— Begin Information shown —

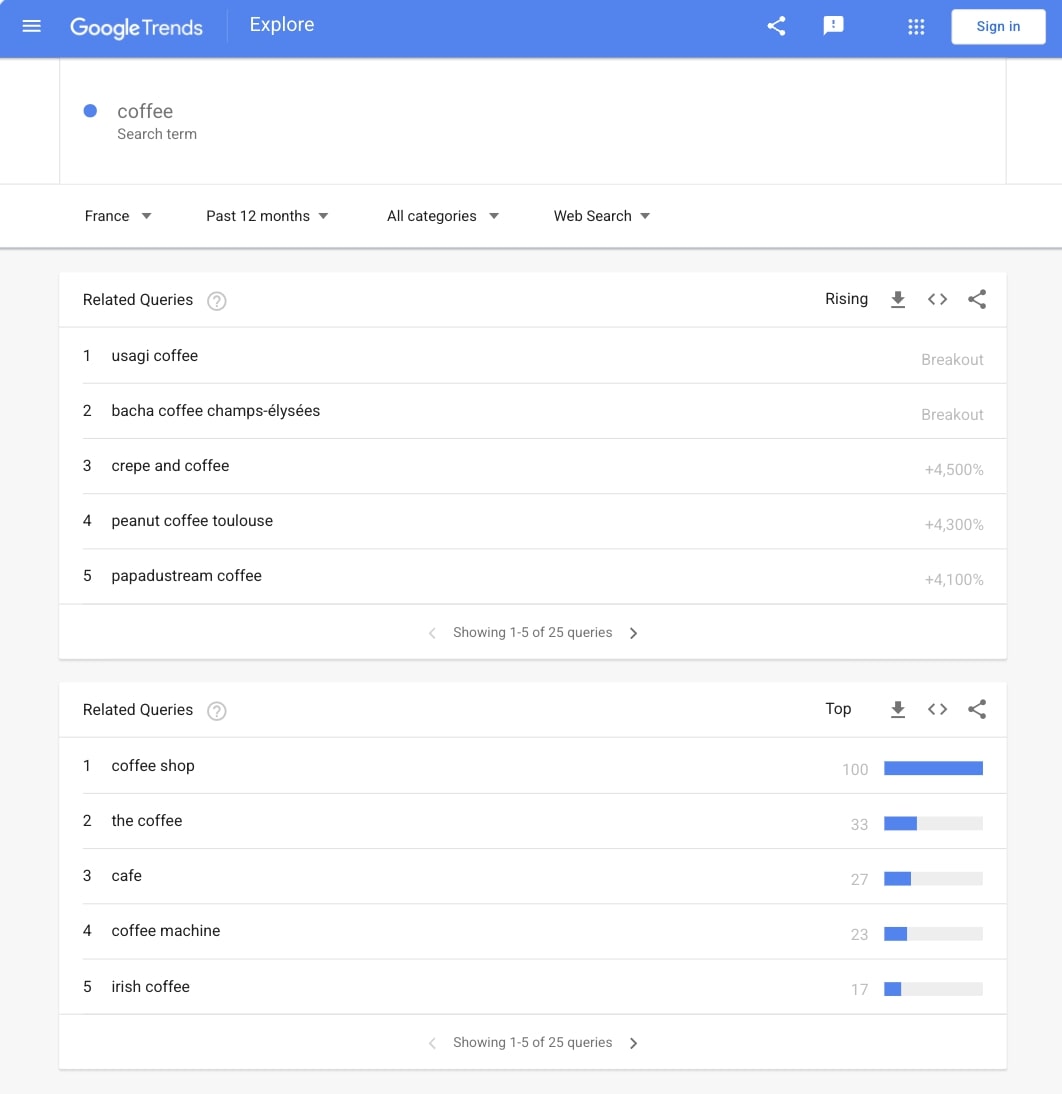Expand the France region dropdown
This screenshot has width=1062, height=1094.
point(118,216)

— End Information shown —
— Begin Information shown —

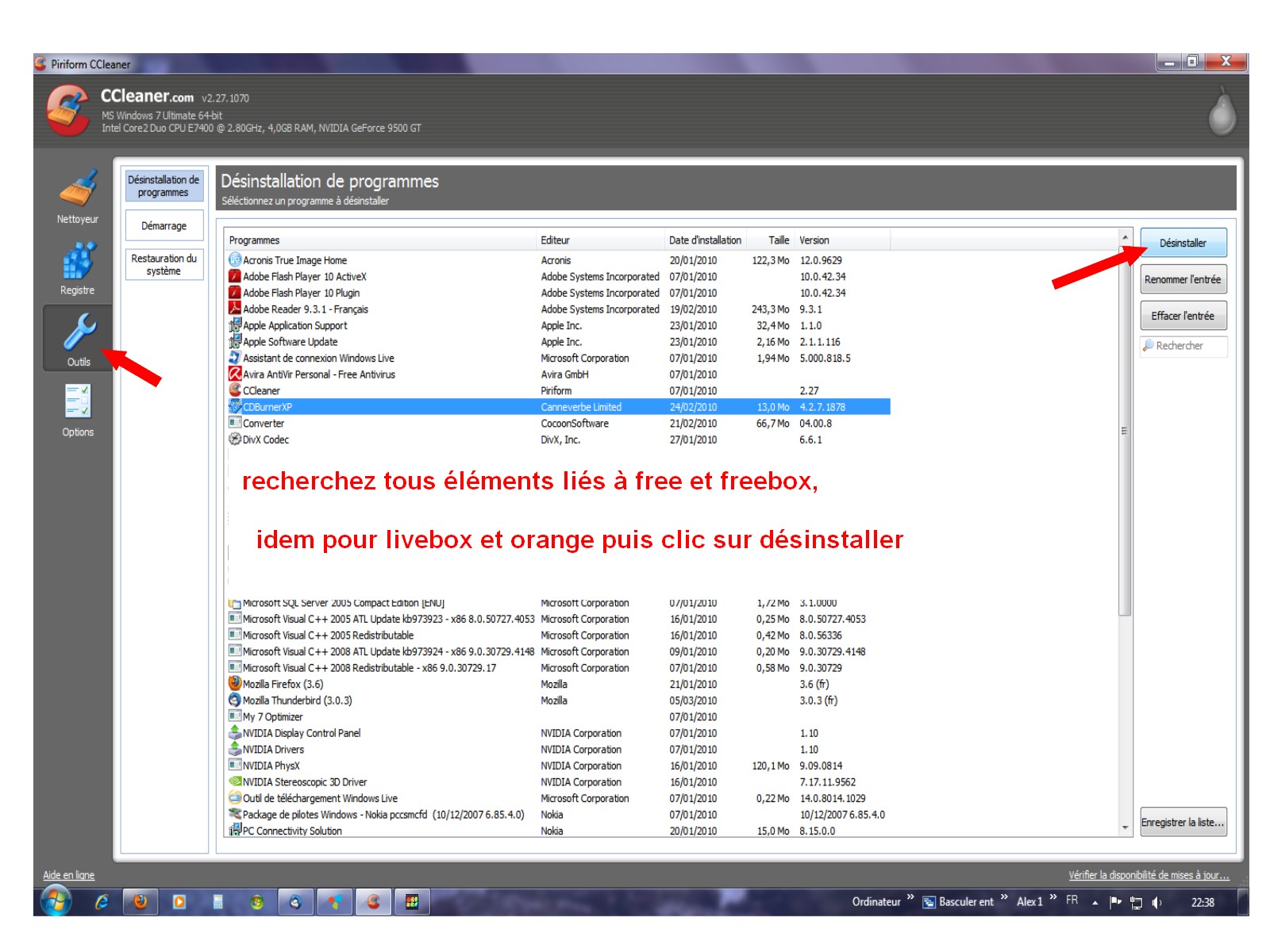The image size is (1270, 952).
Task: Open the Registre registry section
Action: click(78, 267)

— End Information shown —

• Exercise
Repeat the listing word for word, starting at the line containing "Expand the France region dropdown" and ending at the line containing "point(118,216)". Leave the pictures out of your answer.

• Final result
Expand the France region dropdown
This screenshot has width=1062, height=1094.
point(118,216)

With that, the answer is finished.